You throw yourself at him, pulling him into a huge hug. He stands there in shock for a moment. In situations like this, he is so used to being greeted with frustration that he half expected you to yell at him in anger. You never have before, but he’s seen people change so quickly… it’s hard to tell. Slowly, his arms wrap around you in a tight hug. His nose buried deep into the side of your head, taking a deep breath in and smelling your shampoo. There it is. There you are. Slowly, you rock from side to side and he starts to hear your shuddered breathing.
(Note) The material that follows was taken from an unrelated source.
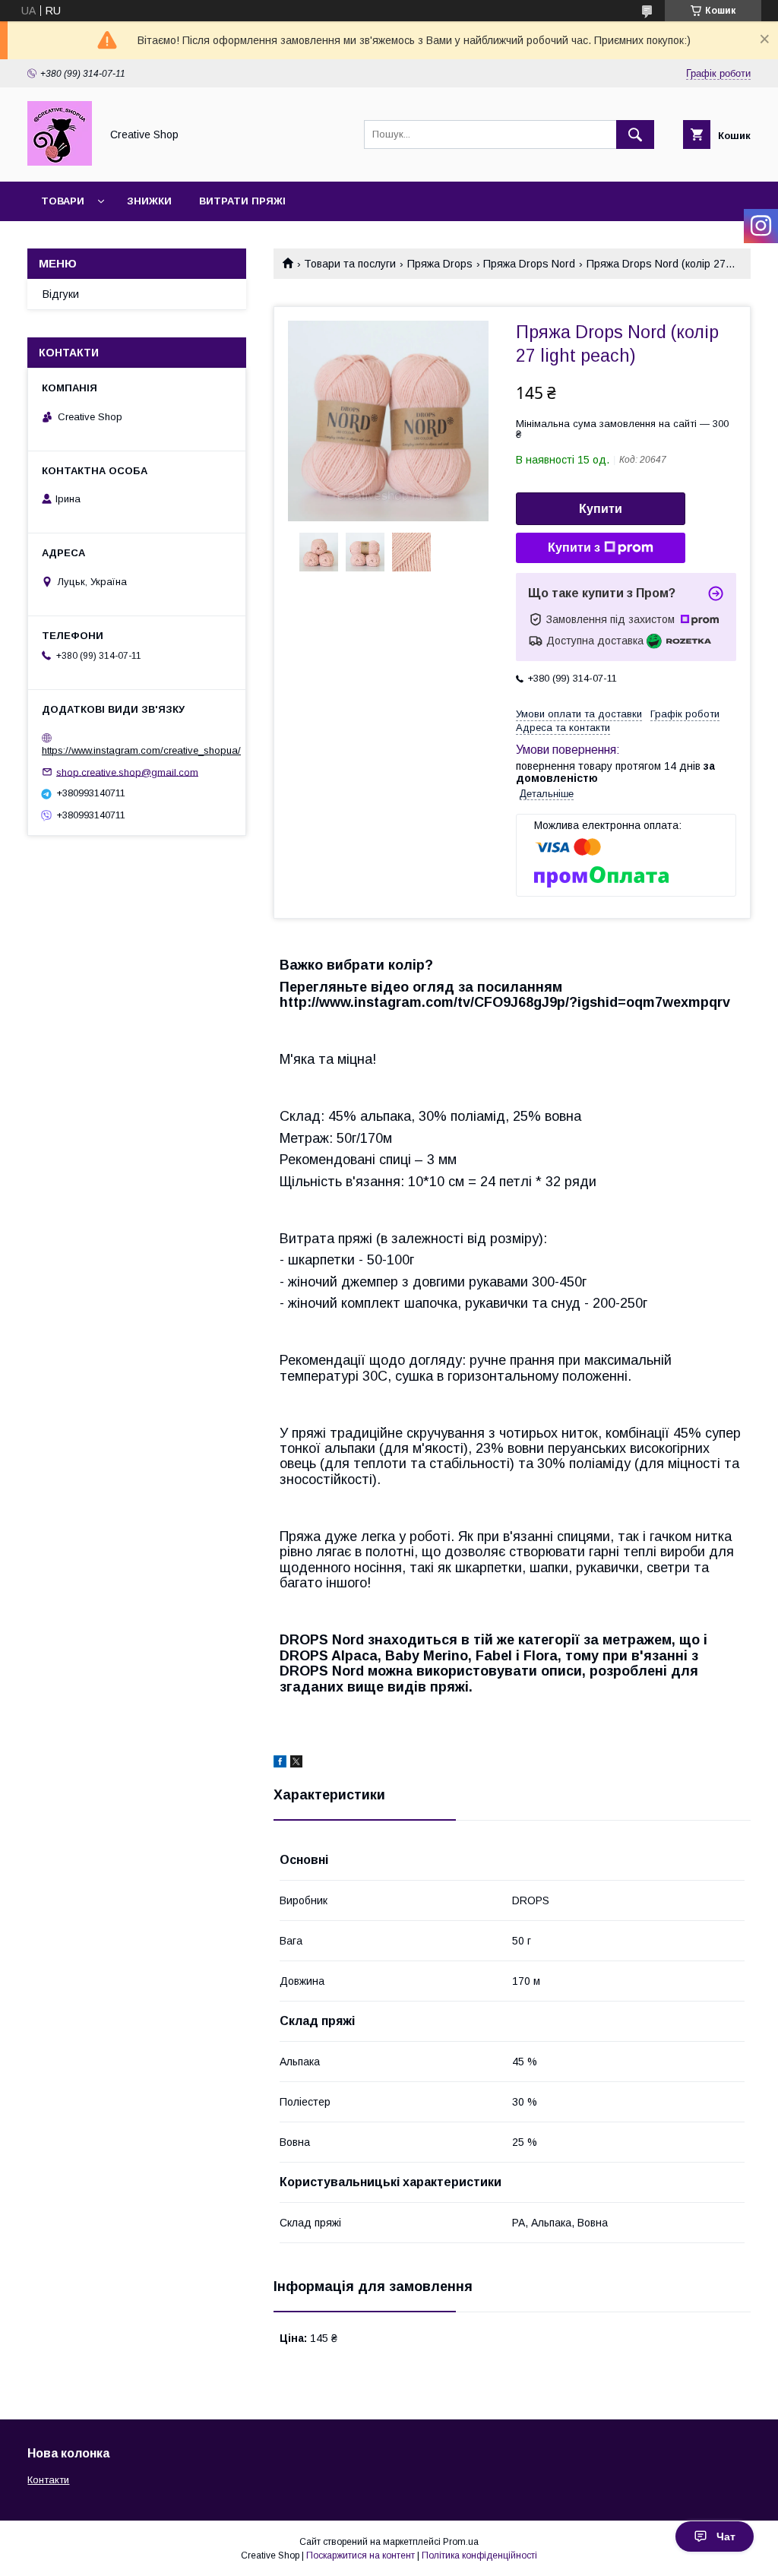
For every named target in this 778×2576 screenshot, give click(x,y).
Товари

“I was so worried. And I know, I know you’ll always be okay.” You say with a cracking voice, holding him just a little tighter. “You always come back alright- but I get so worried. You just disappeared. No one would tell me what was going on… Everyone just told me I couldn’t go.” You start to rub circles in his back, feeling the tension in his muscles. Letting out a shaky breath, pulling back and taking his face in your hands. He looks so shocked, but he melts into your hands. “I’m not mad at you Ben, how could I ever be mad at you for something that isn’t your fault. I may not know the details, but I just know that this isn’t your fault.” You feel him relax in your hands, and slowly he leans forward, pressing the bridge of his nose to yours.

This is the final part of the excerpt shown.